The sample is placed in a disposable cartridge and an answer is produced in only 30 minutes, according to the company, all without compromising reliability. CEO John Clarkson said: “STIs are on the rise and the rise and the faster a diagnosis can be made, the faster treatment can be given, not only benefiting the patient but also saving time and money.” The medical imperative has led to systems which can process large volumes of tests in only two or three hours. Even when sample have to be sent to outside laboratories, results can come back in much shorter timescales than with previous testing systems.

The capacity of molecular diagnosis to achieve better outcomes for patients has been acknowledged by the World Health Organisation, particularly in relation to multidrug-resistant tuberculosis (MDR-TB). In May, the WHO announced that it was recommending the use of molecular diagnostic tests to identify patients who would benefit from a shorter, cheaper treatment regimen. The WHO said it would lead to better outcomes because patients would be more likely to see the treatment through to the end. Conversely, those patients resistant to some drugs would not be needlessly prescribed therapy to which they would not respond and which would only increase the likelihood of further drug-resistant strains of TB developing.

Dr Karin Weyer, co-ordinator of laboratories, diagnostics and drug resistance for the WHO global TB programme, said: “We hope that the faster diagnosis and shorter treatment will accelerate the much-needed global MDR-TB response. “Anticipated cost savings from the roll out of this regimen could be re-invested in MDR-TB services to enable more patients to be tested and retained on treatment.” In 2015, Arthritis Research UK announced that a consortium of scientists from around the world would be investigating the reasons some patients struggle to find a treatment for rheumatoid arthritis which works for them.

One stream of research is looking for biomarkers which predict which drug will be effective, reducing the time between diagnosis and treatment. The charity says that more accurate prescription could save the NHS £13 to £18 million a year on its drugs bill. Professor Costantino Pitzalis, of Queen Mary University, London, joint leader of the MARURA Consortium, said: “We can’t continue to use biological therapy on a trial and error basis. We need to find biological markers to identify patients who are likely to respond to the drugs they’re given.

“As well as improving diagnostics and finding better outcome measures, we can accelerate the discovery of new targets and develop new drugs.” Advances are also being made in the diagnosis and treatment of various cancers including oesophageal cancer, which has recently been found to come in three distinct types, as identified by the International Cancer Genome Consortium. Each type has identifiable DNA differences.

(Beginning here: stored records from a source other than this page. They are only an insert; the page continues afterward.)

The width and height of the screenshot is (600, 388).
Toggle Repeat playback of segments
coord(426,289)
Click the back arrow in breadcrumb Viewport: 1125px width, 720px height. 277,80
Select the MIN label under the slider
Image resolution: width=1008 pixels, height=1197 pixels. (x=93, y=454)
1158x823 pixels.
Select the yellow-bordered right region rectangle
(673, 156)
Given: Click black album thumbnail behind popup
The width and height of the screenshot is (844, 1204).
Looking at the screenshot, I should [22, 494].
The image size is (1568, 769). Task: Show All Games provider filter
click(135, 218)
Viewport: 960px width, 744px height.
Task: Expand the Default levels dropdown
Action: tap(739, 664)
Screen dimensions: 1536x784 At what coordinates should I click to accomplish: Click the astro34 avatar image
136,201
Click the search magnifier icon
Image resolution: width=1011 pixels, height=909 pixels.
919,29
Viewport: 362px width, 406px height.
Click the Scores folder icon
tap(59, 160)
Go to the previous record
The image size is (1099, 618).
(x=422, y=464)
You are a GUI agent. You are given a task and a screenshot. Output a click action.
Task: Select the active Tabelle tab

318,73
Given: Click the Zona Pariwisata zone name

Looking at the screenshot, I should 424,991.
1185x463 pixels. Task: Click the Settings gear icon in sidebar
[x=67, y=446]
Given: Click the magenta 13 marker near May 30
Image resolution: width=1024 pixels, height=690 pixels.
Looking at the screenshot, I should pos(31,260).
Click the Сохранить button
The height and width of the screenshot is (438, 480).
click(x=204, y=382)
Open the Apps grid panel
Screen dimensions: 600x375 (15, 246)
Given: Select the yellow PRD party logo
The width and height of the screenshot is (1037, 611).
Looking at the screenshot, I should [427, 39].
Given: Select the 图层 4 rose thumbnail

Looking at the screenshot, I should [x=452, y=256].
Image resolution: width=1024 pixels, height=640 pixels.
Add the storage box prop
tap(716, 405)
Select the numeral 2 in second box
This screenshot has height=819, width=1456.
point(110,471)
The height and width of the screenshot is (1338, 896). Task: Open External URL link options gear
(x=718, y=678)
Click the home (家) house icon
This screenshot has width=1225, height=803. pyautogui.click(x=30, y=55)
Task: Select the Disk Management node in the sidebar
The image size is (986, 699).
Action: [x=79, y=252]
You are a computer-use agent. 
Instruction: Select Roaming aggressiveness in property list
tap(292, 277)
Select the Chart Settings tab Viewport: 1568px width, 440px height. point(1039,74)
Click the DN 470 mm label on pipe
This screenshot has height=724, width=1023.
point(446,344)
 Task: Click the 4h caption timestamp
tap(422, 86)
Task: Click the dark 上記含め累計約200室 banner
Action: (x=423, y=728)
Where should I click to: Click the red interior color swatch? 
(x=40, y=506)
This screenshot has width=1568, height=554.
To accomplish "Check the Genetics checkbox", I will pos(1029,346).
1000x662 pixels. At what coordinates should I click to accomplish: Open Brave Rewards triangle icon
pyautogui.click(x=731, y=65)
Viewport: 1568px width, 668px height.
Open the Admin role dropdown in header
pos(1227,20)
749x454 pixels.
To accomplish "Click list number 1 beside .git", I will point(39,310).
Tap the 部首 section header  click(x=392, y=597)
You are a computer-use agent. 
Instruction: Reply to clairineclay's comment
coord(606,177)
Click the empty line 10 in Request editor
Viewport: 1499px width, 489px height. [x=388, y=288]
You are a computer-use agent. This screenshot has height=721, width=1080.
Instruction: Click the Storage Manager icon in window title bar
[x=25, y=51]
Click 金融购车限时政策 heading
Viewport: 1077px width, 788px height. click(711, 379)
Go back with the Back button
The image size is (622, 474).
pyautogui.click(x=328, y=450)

Professor Rebecca Fitzgerald, lead researcher on the project and based at the MRC Cancer Unit, University of Cambridge, said: “Our study suggests we could make changes to the way we treat oesophageal cancer. “Targeted treatments for the disease have so far not been successful and this is mostly down to the lack of ways to determine which patients might benefit from different treatments. These new findings give us a greater understanding of the DNA signatures that underpin different sub-types of the disease and means we could better tailor treatment. “The next step is to test the best approach in a clinical trial. The trial would use a DNA test to categorise patients into one of three groups to determine the best treatment for each group and move away from a one-size-fits-all approach.”

New disease-specific assays are being released all the time in this exciting and fast-paced branch of diagnostics. Competition is brisk as companies seek to tie assays into their analytical platform or produce a general assay for use across many different devices. In 2015, for example, Wirral-based Biofortuna appointed a new chairman, Ian Johnson, to oversee future growth in the company, which specialises in freeze-dried molecular diagnostic assays and offers a contract development service for in vitro diagnostics. It is not alone in taking an optimistic view of opportunities in the sector.